Consigne donnée 1
Relevez toutes les personnes désignées par leur nom dans l'article sur la lettre de Guy Môquet.
Consigne donnée 2
Modifiez le passage de l'article qui débute aux mots « Enseignant dans deux » et se termine après « la manipulation politique. » : remplacez-y « lycées » par « collèges ».

Texte extrait
#####
QUOTIDIEN : mardi 16 octobre 2007

«L’an dernier, c’était les effets positifs de la colonisation. Aujourd’hui, on nous demande de lire la lettre de Guy Môquet en classe le 22 octobre. Et l’an prochain pourquoi pas un discours de Paul Déroulède ?» Professeur d’histoire, Paul, 34 ans, est furieux. Il n’a rien contre la lettre du jeune résistant communiste. «C’est l’instrumentalisation de l’histoire que je ne supporte pas, explique-t-il, cet appel à célébrer le patriotisme et la résistance contre les nazis, alors même que l’on instaure des tests ADN pour les étrangers, ça me dérange.»

Enseignant dans deux lycées de la région de Maubeuge (Nord), Paul hésite encore sur ce qu’il fera lundi, jour de la commémoration de l’exécution de Guy Môquet avec 26 camarades le 22 octobre 1941. Dans l’établissement où il donne cours, il devait suivre une journée de stage sur les nouvelles technologies. Il pourrait l’écourter, lire la lettre et enchaîner par une discussion sur la manipulation politique.

Cette journée du souvenir, à l’initiative du Président, risque de se dérouler dans un certain chaos. Dans un texte publié le 30 août, le ministre de l’Education nationale, Xavier Darcos, appelle «les équipes éducatives à se mobiliser», et donne le sens de cette célébration : elle «est l’occasion de rappeler l’engagement des jeunes de toutes régions et de tous milieux qui firent le choix de la résistance, souvent au prix de leur vie.»
#####
Données disponibles
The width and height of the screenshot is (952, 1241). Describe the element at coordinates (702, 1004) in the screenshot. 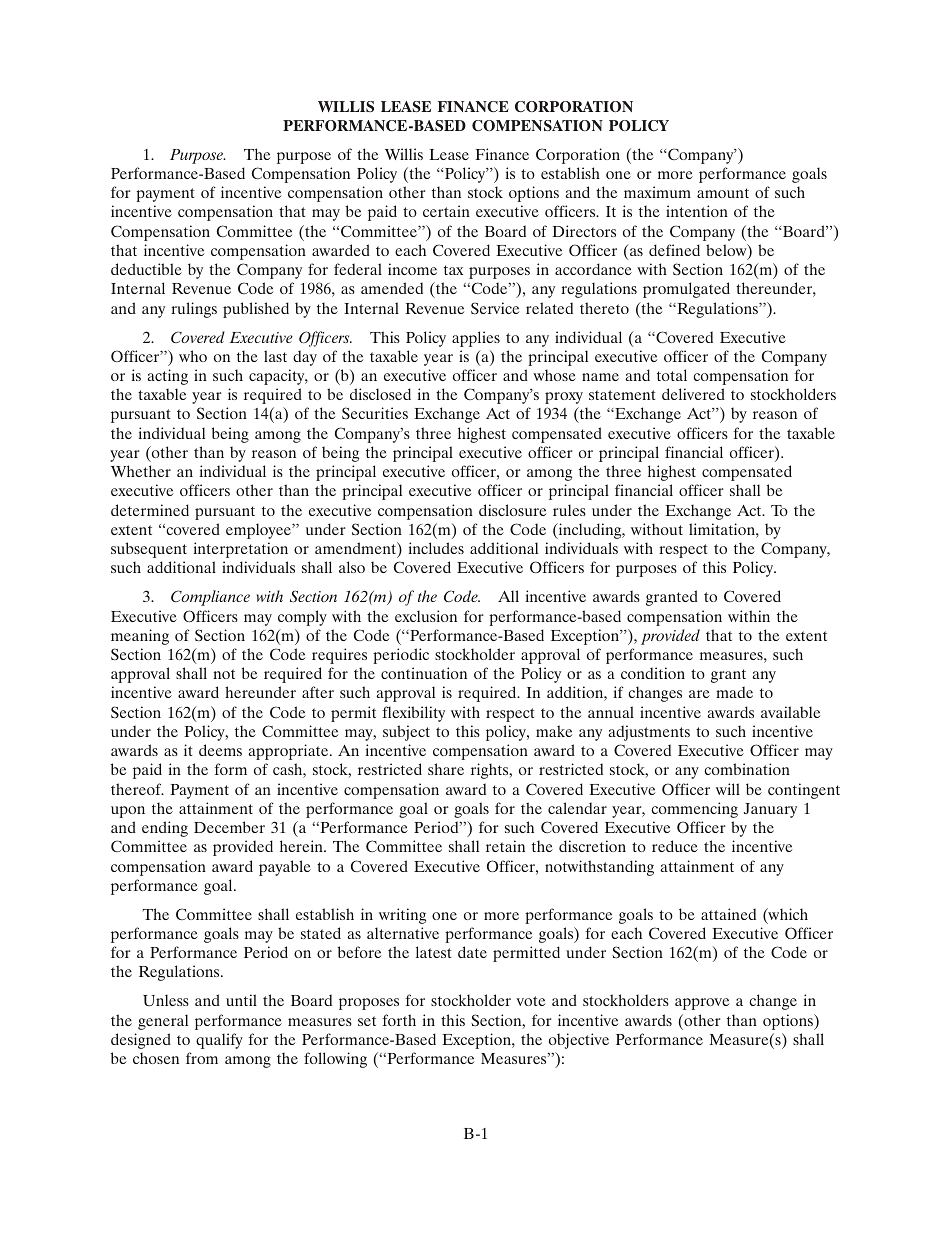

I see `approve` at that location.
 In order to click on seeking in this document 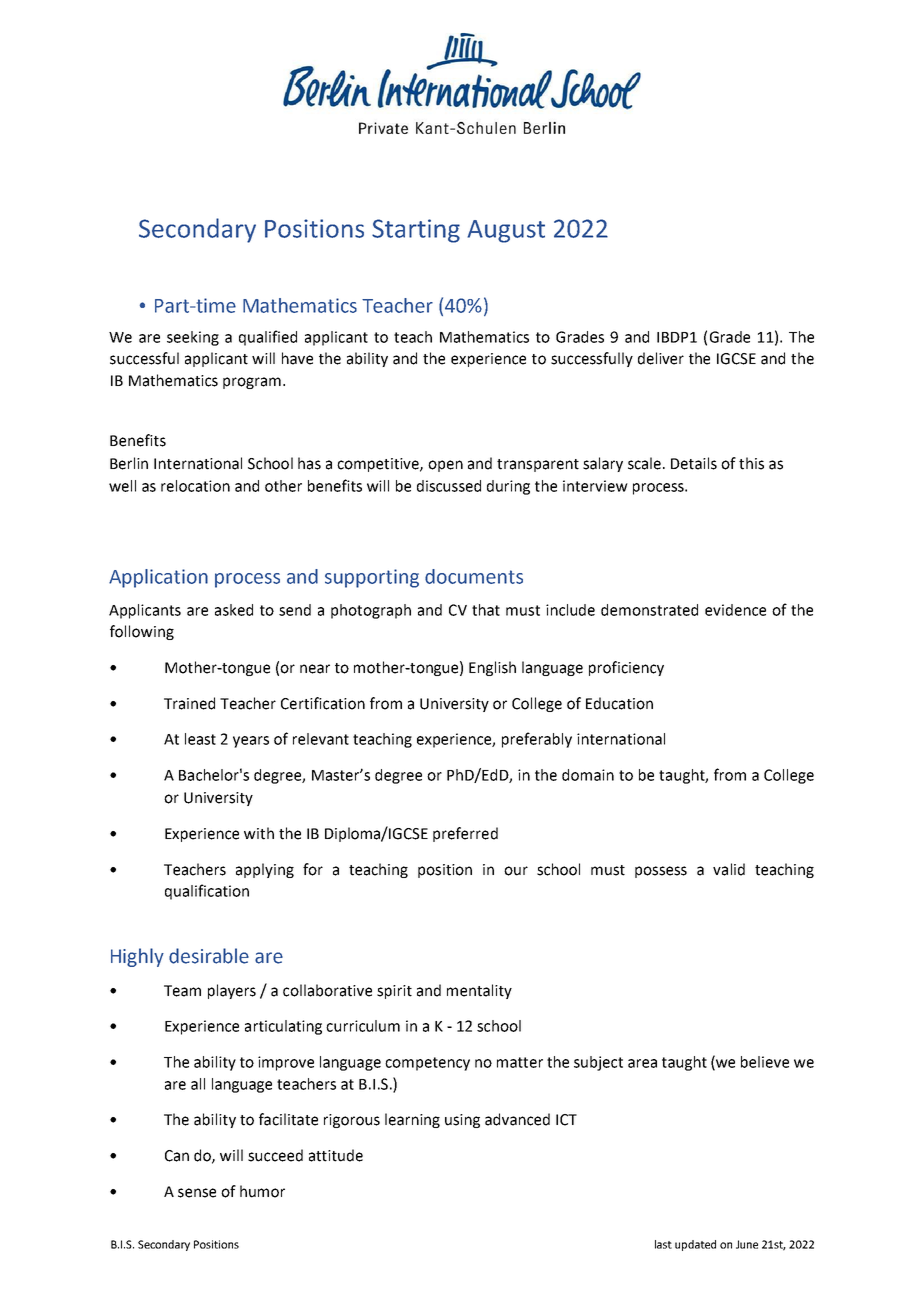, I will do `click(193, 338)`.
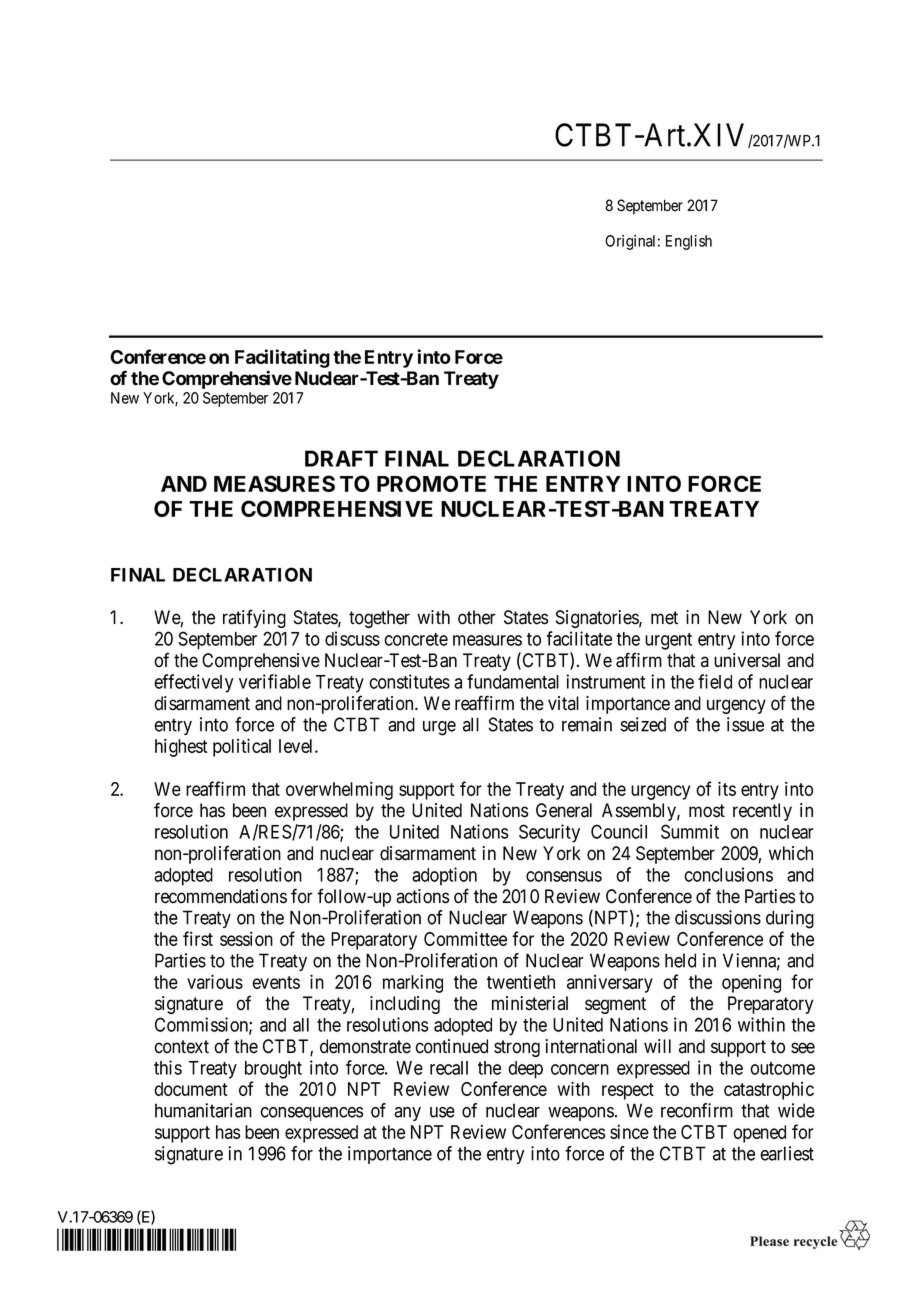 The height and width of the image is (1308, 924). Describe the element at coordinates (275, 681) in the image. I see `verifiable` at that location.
#####
Résultat de l'exercice 1
Guy Môquet, Paul Déroulède, Paul, Xavier Darcos

Résultat de l'exercice 2
Enseignant dans deux collèges de la région de Maubeuge (Nord), Paul hésite encore sur ce qu’il fera lundi, jour de la commémoration de l’exécution de Guy Môquet avec 26 camarades le 22 octobre 1941. Dans l’établissement où il donne cours, il devait suivre une journée de stage sur les nouvelles technologies. Il pourrait l’écourter, lire la lettre et enchaîner par une discussion sur la manipulation politique.